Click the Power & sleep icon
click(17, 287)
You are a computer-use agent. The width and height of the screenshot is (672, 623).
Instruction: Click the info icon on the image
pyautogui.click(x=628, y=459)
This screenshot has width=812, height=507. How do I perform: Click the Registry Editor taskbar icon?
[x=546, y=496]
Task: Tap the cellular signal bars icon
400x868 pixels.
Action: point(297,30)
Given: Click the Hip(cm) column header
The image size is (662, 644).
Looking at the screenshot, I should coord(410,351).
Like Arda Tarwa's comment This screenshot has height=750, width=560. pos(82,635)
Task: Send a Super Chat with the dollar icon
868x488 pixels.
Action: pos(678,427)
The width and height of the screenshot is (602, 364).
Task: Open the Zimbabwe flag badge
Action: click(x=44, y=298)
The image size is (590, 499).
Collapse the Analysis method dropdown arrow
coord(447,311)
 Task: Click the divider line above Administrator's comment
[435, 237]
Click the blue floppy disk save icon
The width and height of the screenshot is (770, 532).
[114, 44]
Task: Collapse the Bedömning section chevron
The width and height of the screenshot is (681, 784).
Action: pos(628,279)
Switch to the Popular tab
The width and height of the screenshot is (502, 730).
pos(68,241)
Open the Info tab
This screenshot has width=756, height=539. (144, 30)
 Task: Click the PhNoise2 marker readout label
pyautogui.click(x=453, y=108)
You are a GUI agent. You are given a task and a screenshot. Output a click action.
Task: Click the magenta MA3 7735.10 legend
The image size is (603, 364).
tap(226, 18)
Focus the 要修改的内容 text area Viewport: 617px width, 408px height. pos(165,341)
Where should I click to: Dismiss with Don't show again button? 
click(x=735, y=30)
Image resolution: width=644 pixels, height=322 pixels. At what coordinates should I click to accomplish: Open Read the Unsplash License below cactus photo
________________________________________
## WHAT TO PRODUCE
The output should match the records above exactly, entry for entry.

## RESPONSE TO THE EXERCISE
Click the Power & sleep icon
click(17, 287)
You are a computer-use agent. The width and height of the screenshot is (672, 623).
Instruction: Click the info icon on the image
pyautogui.click(x=628, y=459)
This screenshot has width=812, height=507. How do I perform: Click the Registry Editor taskbar icon?
[x=546, y=496]
Task: Tap the cellular signal bars icon
400x868 pixels.
Action: point(297,30)
Given: Click the Hip(cm) column header
The image size is (662, 644).
Looking at the screenshot, I should coord(410,351).
Like Arda Tarwa's comment This screenshot has height=750, width=560. pos(82,635)
Task: Send a Super Chat with the dollar icon
868x488 pixels.
Action: pos(678,427)
The width and height of the screenshot is (602, 364).
Task: Open the Zimbabwe flag badge
Action: click(x=44, y=298)
The image size is (590, 499).
Collapse the Analysis method dropdown arrow
coord(447,311)
 Task: Click the divider line above Administrator's comment
[435, 237]
Click the blue floppy disk save icon
The width and height of the screenshot is (770, 532).
[114, 44]
Task: Collapse the Bedömning section chevron
The width and height of the screenshot is (681, 784).
Action: pos(628,279)
Switch to the Popular tab
The width and height of the screenshot is (502, 730).
pos(68,241)
Open the Info tab
This screenshot has width=756, height=539. (144, 30)
 Task: Click the PhNoise2 marker readout label
pyautogui.click(x=453, y=108)
You are a GUI agent. You are given a task and a screenshot. Output a click action.
Task: Click the magenta MA3 7735.10 legend
The image size is (603, 364).
tap(226, 18)
Focus the 要修改的内容 text area Viewport: 617px width, 408px height. pos(165,341)
Where should I click to: Dismiss with Don't show again button? 
click(x=735, y=30)
Image resolution: width=644 pixels, height=322 pixels. At what coordinates should I click to accomplish: Open Read the Unsplash License below cactus photo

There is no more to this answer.